RE: [css3-writing-modes] Examples of normal, unscaled glyphs work better than width-variant glyphs for text-combine-horizontal

During the discussion, fantasai made a new edit. How good does this look to you all?

   http://dev.w3.org/csswg/css-writing-modes/#text-combine-horizontal


   # The UA must ensure that the combined advance width of the composition
   # fits within 1em by compressing the combined text if necessary. (This
   # does not necessarily mean that the glyphs will fit within 1em, as some
   # glyphs are designed to draw outside their geometric boundaries.)
   # OpenType implementations must use width-specific variants (hwid/twid/qwid)
   # to compress text in cases where those variants are available for all
   # characters in the composition.
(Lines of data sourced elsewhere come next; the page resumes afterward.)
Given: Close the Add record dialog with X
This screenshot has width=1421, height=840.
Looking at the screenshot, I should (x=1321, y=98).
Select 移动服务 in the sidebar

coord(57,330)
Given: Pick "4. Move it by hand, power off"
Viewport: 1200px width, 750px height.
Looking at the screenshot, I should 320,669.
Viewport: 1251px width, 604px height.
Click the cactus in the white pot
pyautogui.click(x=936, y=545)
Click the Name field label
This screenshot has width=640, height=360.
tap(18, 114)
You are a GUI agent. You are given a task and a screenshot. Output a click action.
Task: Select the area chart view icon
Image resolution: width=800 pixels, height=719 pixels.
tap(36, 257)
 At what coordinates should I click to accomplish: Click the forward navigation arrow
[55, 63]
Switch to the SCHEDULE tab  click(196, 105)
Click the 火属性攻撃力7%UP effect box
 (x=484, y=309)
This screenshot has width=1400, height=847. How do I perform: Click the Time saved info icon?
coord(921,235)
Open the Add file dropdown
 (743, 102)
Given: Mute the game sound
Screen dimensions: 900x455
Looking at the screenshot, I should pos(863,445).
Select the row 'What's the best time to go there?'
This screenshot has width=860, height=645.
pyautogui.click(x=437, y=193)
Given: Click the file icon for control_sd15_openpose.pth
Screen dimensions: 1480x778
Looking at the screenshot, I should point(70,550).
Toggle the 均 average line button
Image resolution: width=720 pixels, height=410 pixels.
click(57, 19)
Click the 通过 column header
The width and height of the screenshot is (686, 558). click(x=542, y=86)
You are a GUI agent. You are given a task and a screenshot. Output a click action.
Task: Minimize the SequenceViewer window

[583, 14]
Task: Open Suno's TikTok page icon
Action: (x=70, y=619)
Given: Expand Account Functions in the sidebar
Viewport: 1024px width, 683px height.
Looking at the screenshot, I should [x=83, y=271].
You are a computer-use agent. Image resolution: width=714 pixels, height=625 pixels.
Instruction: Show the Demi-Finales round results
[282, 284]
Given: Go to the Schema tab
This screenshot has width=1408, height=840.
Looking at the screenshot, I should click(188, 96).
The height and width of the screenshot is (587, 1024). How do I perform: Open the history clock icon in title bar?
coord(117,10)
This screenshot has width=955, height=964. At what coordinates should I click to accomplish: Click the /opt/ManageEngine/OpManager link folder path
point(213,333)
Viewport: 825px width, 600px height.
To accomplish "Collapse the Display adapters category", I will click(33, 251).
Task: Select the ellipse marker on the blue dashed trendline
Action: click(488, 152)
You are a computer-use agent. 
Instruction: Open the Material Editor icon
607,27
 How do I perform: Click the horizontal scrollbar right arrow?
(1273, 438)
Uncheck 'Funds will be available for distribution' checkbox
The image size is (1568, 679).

Otherwise, the UA may use any means to
   # compress the text, including substituting half-width, third-width,
   # and/or quarter-width glyphs provided by the font, using other font
   # features designed to compress text horizontally, scaling the text
   # geometrically, or any combination thereof.

I think this edit is great and satisfies all requirements came up in the discussion so far.

If we all are fine with this text, we can close this issue.

/koji

-----Original Message-----
From: Florian Rivoal [mailto:florian@rivoal.net] 
Sent: Saturday, July 27, 2013 12:16 AM
To: www-style@w3.org; John Daggett
Subject: Re: [css3-writing-modes] Examples of normal, unscaled glyphs work better than width-variant glyphs for text-combine-horizontal

On Tue, 16 Jul 2013 16:03:22 +0200, John Daggett <jdaggett@mozilla.com>
wrote:

> The majority of common Japanese
> platform and publishing fonts ship with fixed-width digits (*not*
> proportional!) and the default glyphs are typically wider than 0.5em.
> I did some quick measurements for common Windows, OSX and publishing 
> fonts.  [...]
>
> Only the last font in the list had variable-width digit glyphs and 
> those are all wider than 0.5em.
>
> So on average for these fonts, the width of two-digit pairs will be 
> roughly 1.2em and scaling will occur.

At this point in the debate, I think I have seen enough arguments on both sides to form an opinion. This discussion was worth having, as it really did clarify the subtleties of what we're dealing with, but I think we should now be able to resolve.

I side with John. I believe the other use cases defended by Koji and Fantasai can be address by additional controls introduced in a later level.